**** Dataset records ****

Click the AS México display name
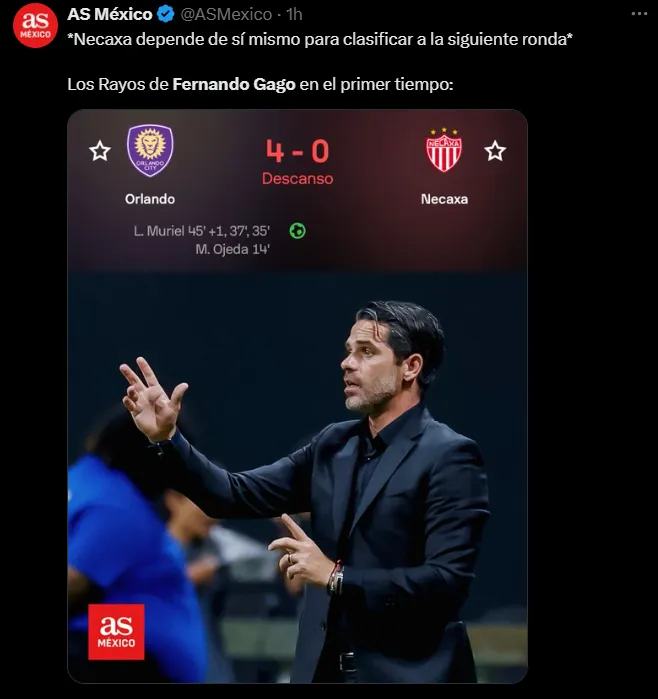The image size is (658, 699). coord(110,14)
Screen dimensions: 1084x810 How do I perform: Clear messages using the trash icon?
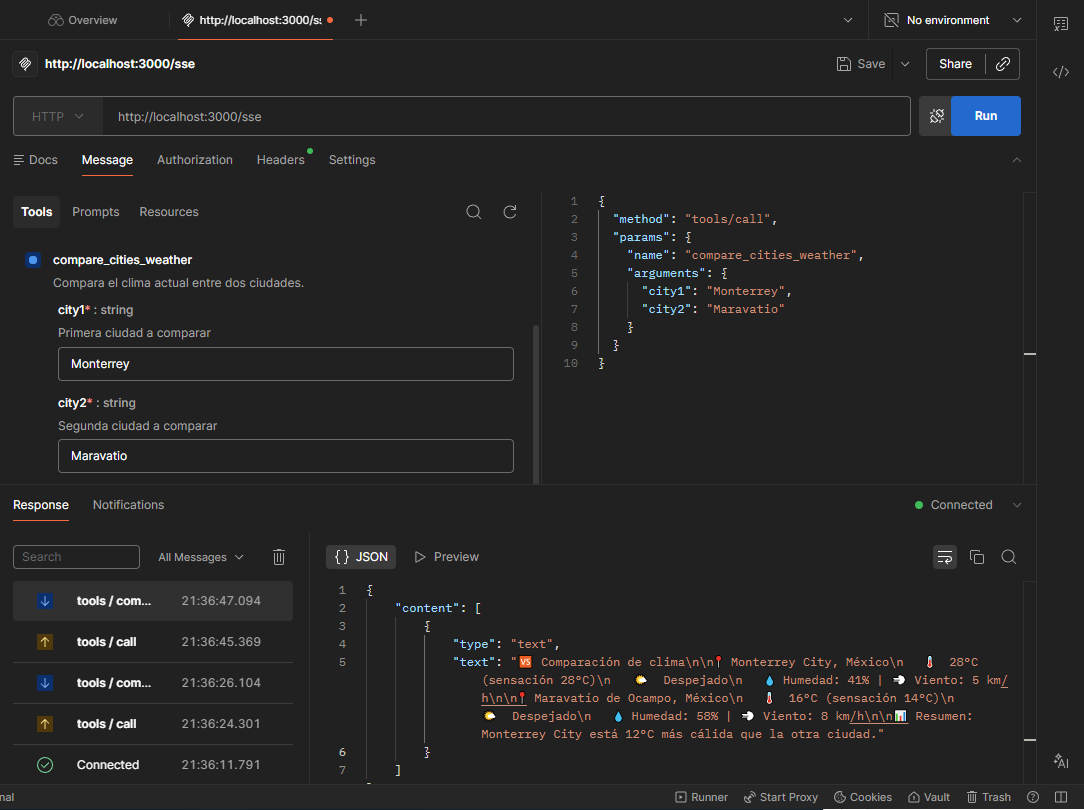point(279,557)
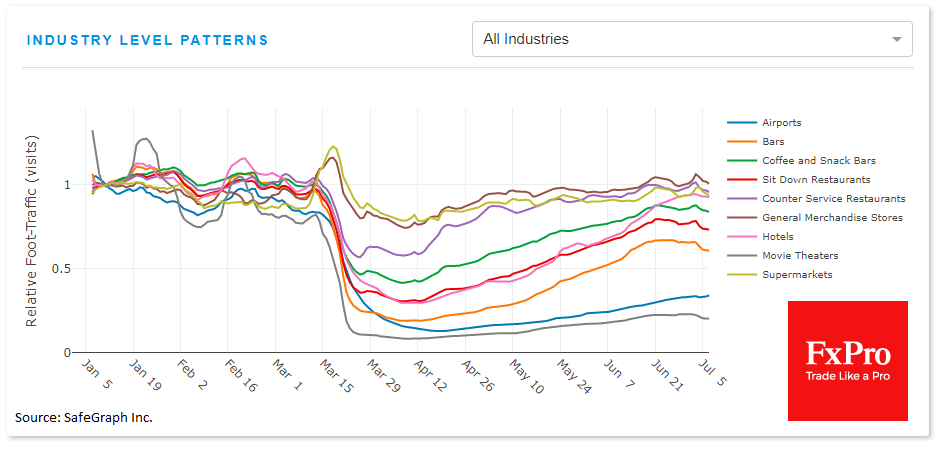The height and width of the screenshot is (450, 940).
Task: Hide the Hotels line from legend
Action: 777,237
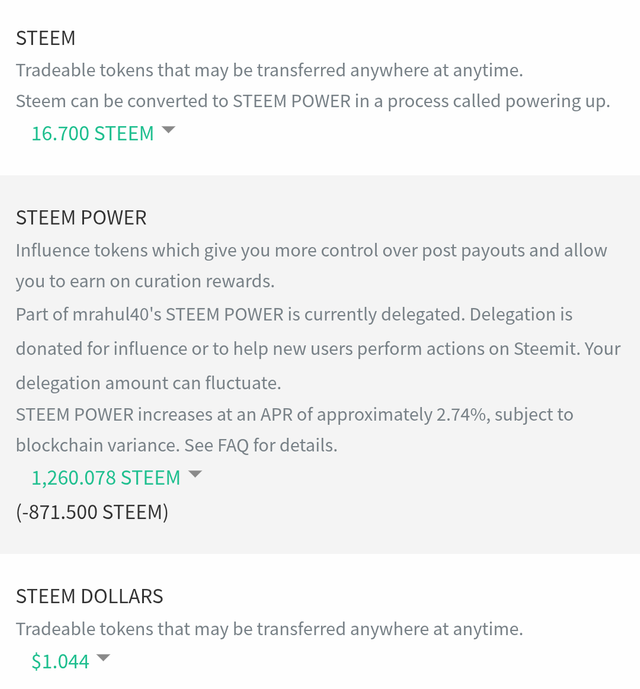Click the "Influence tokens which give you" line
Image resolution: width=640 pixels, height=689 pixels.
(x=311, y=250)
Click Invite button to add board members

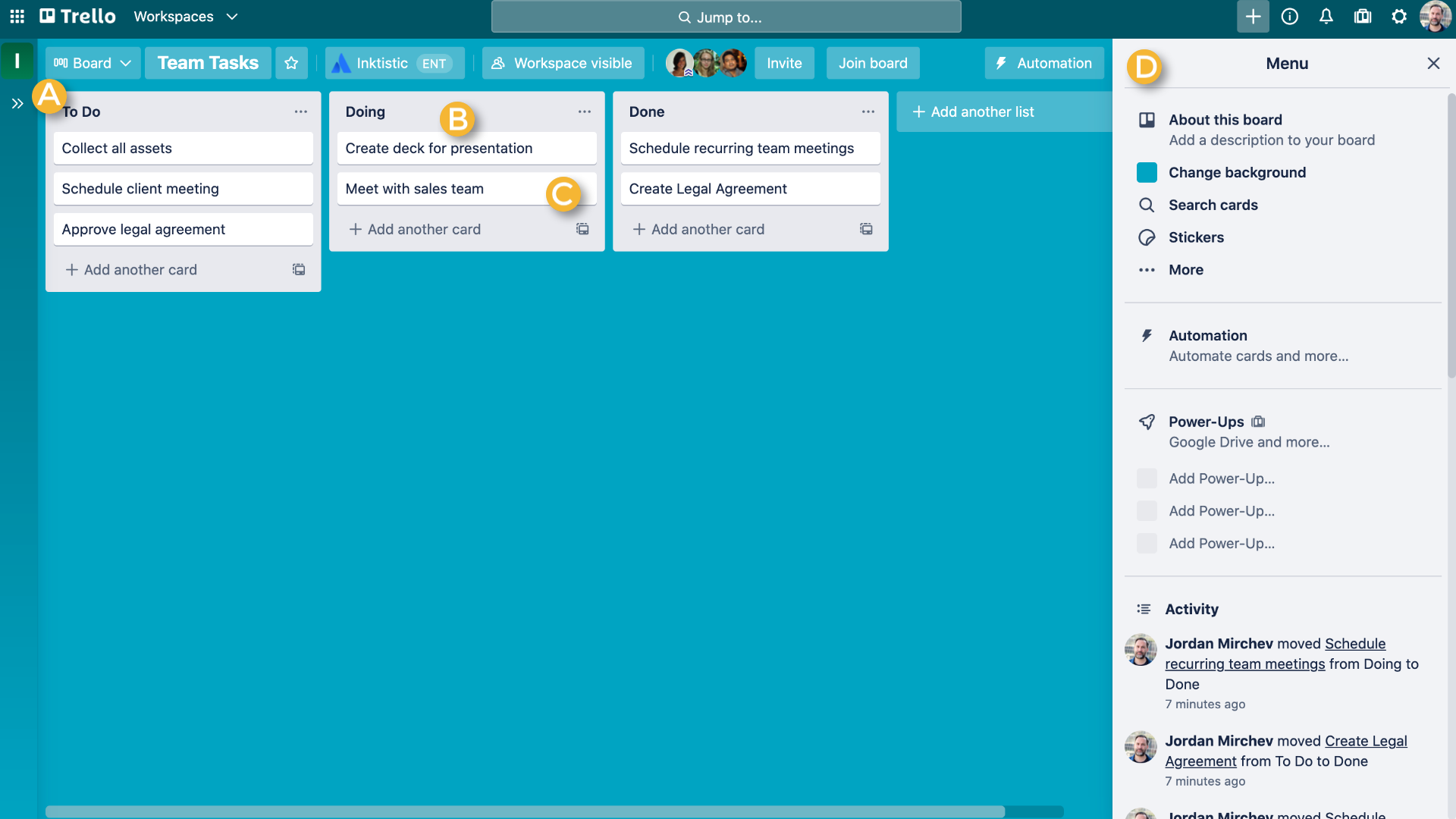(x=784, y=62)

****

▶ _Problem description_: Starting with the line that contains "Screen dimensions: 1084x810", repeat each line exactly through the last line of the data above, and nothing more; the pictures stay out.

▶ _Worked solution_:
Screen dimensions: 1084x810 How do I perform: Clear messages using the trash icon?
point(279,557)
The height and width of the screenshot is (450, 940).
Task: Hide the Hotels line from legend
Action: 777,237
Click the "Influence tokens which give you" line
Image resolution: width=640 pixels, height=689 pixels.
(x=311, y=250)
Click Invite button to add board members

(x=784, y=62)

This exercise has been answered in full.